PromoJam
- Industry: Social media marketing
- Founded: June 2009
- Founder: Matt MacNaughton and Amanda MacNaughton
- Headquarters: Venice, California, United States

= PromoJam =

PromoJam is a social media marketing technology platform for businesses to build, launch and track promotions that reach new customers on the popular social networks. PromoJam utilizes word-of-mouth marketing and peer to peer recommendations to help drive customer acquisition.

==History==
PromoJam is a social media marketing technology founded in June, 2009. PromoJam was developed to help brands maximize their online visibility and social media reach through social media promotions. PromoJam originated as a Twitter-only promotion builder platform, and has since expanded its service to include Facebook, MySpace and Tumblr social network integrations. In 2011, PromoJam released PromoJam-GO!, a mobile social media marketing platform that utilizes QR codes to engage offline and online consumers.
● ● ●
_WORK TASK A_
Reproduce the PromoJam article word for word, from "PromoJam is a social media marketing technology platform" to "drive customer acquisition.".
_WORK TASK B_
Write the next part of the PromoJam article, picking up after its final sentence.

[Saved data entries]
● ● ●
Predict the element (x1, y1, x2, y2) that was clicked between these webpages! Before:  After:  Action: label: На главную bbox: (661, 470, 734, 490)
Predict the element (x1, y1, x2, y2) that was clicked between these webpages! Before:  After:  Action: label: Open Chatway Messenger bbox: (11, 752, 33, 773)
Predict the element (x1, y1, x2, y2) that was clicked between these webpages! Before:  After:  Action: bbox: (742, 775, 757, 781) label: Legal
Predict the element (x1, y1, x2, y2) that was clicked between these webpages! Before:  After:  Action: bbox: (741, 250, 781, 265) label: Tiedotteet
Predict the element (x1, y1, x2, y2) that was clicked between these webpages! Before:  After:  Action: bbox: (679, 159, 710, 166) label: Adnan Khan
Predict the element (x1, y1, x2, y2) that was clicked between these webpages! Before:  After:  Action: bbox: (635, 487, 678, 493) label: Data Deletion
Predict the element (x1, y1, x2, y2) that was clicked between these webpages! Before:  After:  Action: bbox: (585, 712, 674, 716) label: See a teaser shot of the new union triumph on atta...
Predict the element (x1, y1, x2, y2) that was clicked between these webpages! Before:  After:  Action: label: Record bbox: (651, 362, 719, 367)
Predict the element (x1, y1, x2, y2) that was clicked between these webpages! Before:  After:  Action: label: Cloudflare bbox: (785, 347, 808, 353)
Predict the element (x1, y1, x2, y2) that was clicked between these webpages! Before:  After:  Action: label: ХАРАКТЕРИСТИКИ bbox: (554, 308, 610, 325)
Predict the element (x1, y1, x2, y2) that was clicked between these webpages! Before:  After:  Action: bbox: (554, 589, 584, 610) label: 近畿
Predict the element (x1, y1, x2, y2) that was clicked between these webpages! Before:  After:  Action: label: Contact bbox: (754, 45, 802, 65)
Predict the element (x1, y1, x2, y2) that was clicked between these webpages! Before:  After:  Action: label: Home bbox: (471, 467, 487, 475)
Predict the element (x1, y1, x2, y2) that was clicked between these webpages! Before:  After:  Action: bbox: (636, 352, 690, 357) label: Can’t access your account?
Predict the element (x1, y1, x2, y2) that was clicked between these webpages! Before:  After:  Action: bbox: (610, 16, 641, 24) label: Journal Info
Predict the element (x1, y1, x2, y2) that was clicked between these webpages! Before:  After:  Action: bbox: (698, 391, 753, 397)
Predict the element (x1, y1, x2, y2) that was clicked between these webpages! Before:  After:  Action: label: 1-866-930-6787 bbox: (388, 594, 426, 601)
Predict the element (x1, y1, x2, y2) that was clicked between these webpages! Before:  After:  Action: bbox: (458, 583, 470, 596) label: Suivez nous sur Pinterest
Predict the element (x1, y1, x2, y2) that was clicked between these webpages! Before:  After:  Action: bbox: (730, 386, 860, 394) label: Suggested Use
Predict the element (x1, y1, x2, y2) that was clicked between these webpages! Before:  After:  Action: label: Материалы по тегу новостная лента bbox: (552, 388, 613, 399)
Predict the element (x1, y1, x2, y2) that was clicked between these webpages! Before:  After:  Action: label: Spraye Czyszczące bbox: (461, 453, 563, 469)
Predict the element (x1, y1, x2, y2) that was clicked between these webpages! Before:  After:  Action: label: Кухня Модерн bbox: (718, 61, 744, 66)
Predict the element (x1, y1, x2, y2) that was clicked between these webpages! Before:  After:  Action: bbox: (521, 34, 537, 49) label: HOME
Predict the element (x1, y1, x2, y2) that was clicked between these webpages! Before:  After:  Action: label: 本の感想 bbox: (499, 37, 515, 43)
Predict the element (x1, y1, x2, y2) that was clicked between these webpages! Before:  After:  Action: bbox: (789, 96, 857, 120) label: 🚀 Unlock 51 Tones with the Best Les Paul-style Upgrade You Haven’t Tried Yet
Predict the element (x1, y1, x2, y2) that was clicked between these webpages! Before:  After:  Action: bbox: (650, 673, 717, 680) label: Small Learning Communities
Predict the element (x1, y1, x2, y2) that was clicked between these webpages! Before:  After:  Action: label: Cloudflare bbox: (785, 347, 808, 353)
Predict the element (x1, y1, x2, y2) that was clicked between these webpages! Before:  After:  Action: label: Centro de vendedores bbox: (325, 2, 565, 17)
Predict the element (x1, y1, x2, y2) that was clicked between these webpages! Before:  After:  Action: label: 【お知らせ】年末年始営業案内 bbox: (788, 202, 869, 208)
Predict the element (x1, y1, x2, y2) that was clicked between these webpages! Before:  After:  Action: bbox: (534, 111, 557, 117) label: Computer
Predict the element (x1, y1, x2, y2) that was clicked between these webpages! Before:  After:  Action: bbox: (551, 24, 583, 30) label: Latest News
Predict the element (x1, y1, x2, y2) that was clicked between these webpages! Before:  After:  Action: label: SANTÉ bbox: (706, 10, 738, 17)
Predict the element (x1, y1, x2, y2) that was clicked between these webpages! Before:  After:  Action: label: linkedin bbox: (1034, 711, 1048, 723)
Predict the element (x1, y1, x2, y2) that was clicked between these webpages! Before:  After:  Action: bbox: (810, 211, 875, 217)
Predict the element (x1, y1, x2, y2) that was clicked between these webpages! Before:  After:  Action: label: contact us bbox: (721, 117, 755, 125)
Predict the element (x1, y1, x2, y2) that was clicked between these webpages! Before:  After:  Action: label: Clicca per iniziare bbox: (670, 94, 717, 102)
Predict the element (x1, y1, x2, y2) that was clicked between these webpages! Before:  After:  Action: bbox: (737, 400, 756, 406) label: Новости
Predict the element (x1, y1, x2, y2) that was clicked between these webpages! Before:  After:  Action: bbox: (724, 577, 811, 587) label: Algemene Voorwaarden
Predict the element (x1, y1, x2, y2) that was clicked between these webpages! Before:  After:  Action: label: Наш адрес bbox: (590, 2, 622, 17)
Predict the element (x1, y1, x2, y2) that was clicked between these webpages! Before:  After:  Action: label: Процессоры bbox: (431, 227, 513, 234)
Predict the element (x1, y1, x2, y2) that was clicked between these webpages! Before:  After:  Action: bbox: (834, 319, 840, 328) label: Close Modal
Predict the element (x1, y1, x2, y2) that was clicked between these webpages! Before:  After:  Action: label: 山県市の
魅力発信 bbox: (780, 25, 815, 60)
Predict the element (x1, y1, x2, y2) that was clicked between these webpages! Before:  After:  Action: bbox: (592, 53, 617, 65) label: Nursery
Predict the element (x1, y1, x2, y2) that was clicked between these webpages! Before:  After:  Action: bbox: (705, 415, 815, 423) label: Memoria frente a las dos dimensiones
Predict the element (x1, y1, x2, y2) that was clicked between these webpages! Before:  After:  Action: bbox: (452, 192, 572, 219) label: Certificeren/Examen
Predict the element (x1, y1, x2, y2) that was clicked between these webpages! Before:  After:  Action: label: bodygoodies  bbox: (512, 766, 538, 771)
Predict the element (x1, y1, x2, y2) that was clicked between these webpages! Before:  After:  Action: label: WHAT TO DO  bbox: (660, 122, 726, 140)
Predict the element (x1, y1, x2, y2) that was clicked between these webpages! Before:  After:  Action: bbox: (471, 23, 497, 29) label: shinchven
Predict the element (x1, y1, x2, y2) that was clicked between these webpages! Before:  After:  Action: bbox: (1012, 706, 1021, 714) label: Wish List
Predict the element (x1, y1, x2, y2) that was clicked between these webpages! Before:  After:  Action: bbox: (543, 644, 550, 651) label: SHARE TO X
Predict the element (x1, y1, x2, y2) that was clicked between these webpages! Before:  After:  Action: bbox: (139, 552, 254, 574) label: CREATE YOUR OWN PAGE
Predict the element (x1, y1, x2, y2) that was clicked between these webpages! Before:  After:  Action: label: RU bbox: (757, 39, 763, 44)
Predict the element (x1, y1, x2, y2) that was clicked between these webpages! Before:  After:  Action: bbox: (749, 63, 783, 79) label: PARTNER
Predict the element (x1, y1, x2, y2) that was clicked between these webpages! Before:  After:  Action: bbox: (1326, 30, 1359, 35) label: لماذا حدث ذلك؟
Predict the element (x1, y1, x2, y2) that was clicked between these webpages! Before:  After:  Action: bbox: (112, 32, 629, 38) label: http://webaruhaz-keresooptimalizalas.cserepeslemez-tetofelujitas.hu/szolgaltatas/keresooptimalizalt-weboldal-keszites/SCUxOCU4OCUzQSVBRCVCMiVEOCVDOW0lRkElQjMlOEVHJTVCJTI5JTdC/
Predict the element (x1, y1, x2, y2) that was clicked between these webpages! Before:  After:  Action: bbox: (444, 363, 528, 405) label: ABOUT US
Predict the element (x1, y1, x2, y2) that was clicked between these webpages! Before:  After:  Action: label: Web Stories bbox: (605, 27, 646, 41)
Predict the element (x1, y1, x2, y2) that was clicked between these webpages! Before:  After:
● ● ●
_RESPONSE A_
PromoJam is a social media marketing technology platform for businesses to build, launch and track promotions that reach new customers on the popular social networks. PromoJam utilizes word-of-mouth marketing and peer to peer recommendations to help drive customer acquisition.

_RESPONSE B_
==Service==
There are two service levels — PromoJam Do It Yourself, which runs Twitter promotions, and PromoJam Enterprise, which runs promotions across a variety of social media networks.

To date, PromoJam has reached over 80 million social network users.

==Company==
PromoJam is developed and owned by parent company, CultureJam, Inc. and is based out of Venice, California. CultureJam was founded by Matt MacNaughton and Amanda MacNaughton in 2008. PromoJam received $1.2m fund in a Series A round by Golden Seeds in March 2012.